--- SUPPLIED TEXT ---

--*--

Personal Travel Companion

Visibility – Depends on location and season but can exceed 30 meters/100 feet.

Water Temperature – Brazil is a big country and water temperature varies. However, the average sea temperature for the Southeast of the country is around 25°C/77°F which increases and decreases in winter and summer months.

Weather – For the Southeast and Rio the annual minimum temperature is 21°C/70°F. The average annual maximum temperature is 27°C/81 °F. You can enjoy diving in Brazil year-round; with the summer months of December through to February being the most popular. The dive season runs year round in most regions, check locally before booking.

Featured Creatures – Manta rays, bottlenose dolphins, sea horses, turtles, whale sharks, lemon sharks, nudibranchs.





Have a ball at Rio de Janeiro’s Carnival

Witness the wonderful mayhem of one of the world’s wildest parties. While Rio is most famed for the spectacular Carnival processions through its purpose-built downtown Sambódromo, the whole city joins in with samba school parties and fancy dress balls. The main events last three days but Cariocas keep the fun going all week.

Wildlife watch in the Pantanal

This spectacularly rich ecosystem in west-central Brazil is home to big cats, reptiles and hundreds of exotic birds. The Pantanal’s vast wetlands have wide-open savannahs, which unlike the Amazon’s dense rainforests, allow easy viewing of their abundant wildlife. The dry season (April-October) is the best time to visit, when animals cluster around the waterholes and the birds are breeding.

Soak up the spray of mighty Iguaçu Falls

Set amid rainforest teeming with butterflies, birds and many other animals, these majestic waterfalls in southern Brazil are one of the great wonders of the Americas. The 275 individual falls encompass a vast area protected by two national parks (one in neighbouring Argentina). The highest fall, the Garganta do Diabo (Devil’s Throat) reaches 70m (230ft) and is one and a half times the height of Niagara Falls.

--*--

--- RECORDED INFORMATION ---
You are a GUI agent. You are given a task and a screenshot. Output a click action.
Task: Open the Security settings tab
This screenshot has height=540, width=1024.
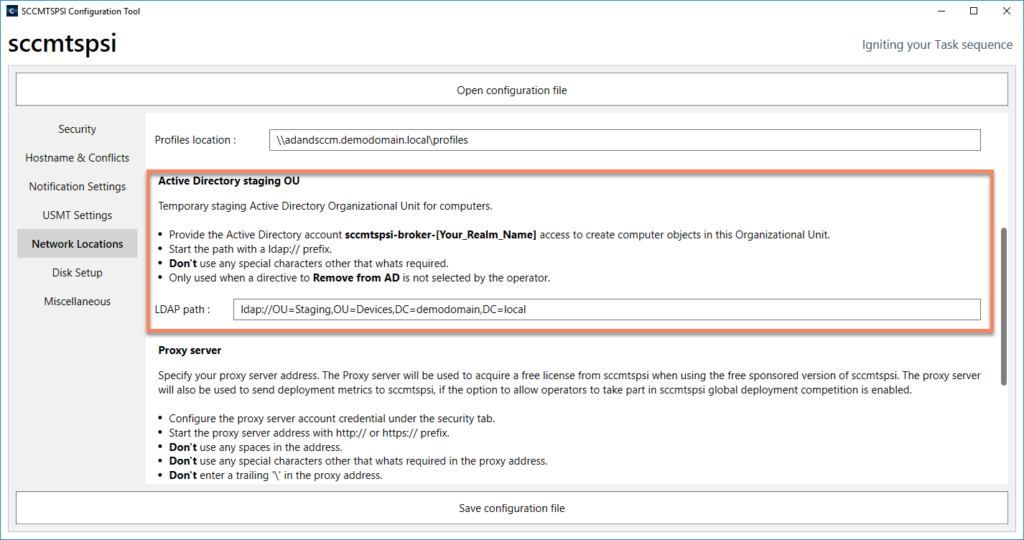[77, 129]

--*--

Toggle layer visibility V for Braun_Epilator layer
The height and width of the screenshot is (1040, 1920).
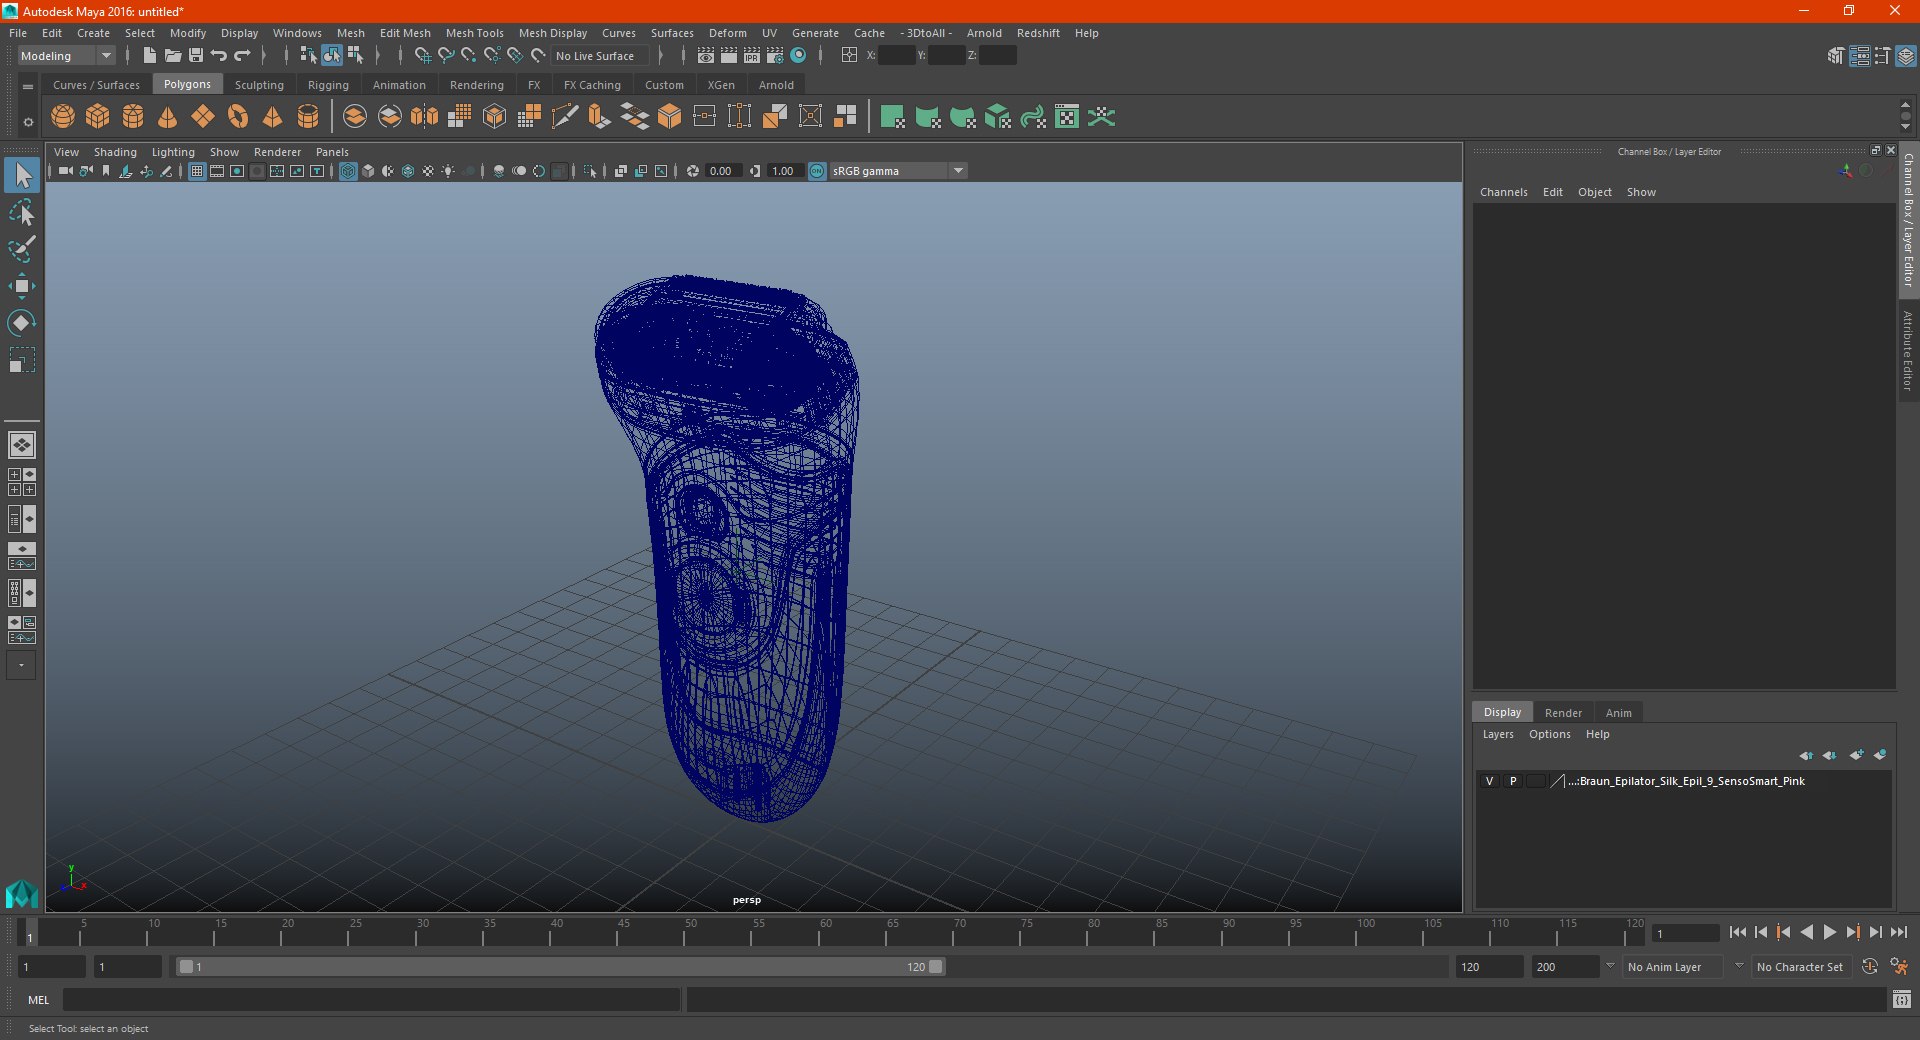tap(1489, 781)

--*--

--- TASKS ---
[1] According to the Brazil travel text, when is the best time to visit the Pantanal?
[2] Please pick up the Brazil travel text after its final sentence and carry it on.

--- ANSWER SET ---
[1] The dry season, from April to October.

[2]
See a football match at the Maracanã

Watch the belojogo (beautiful game) in Rio’s world-famous Maracanã Stadium. With fans dancing, singing and pounding drums amid clouds of coloured smoke, the carnival atmosphere on the terraces sometimes overshadows the game itself. Football is a national obsession and matches are passionately noisy affairs.

Explore the Amazon

Floating through the rainforest on an Amazonian ferry is one of life’s great travel experiences. The world’s largest rainforest is fed by 10 of the world’s 20 largest rivers, including the Amazon itself, which is the biggest river system on the planet. The usual base for trips is Manaus, but try Santarem for a lesser-known alternative.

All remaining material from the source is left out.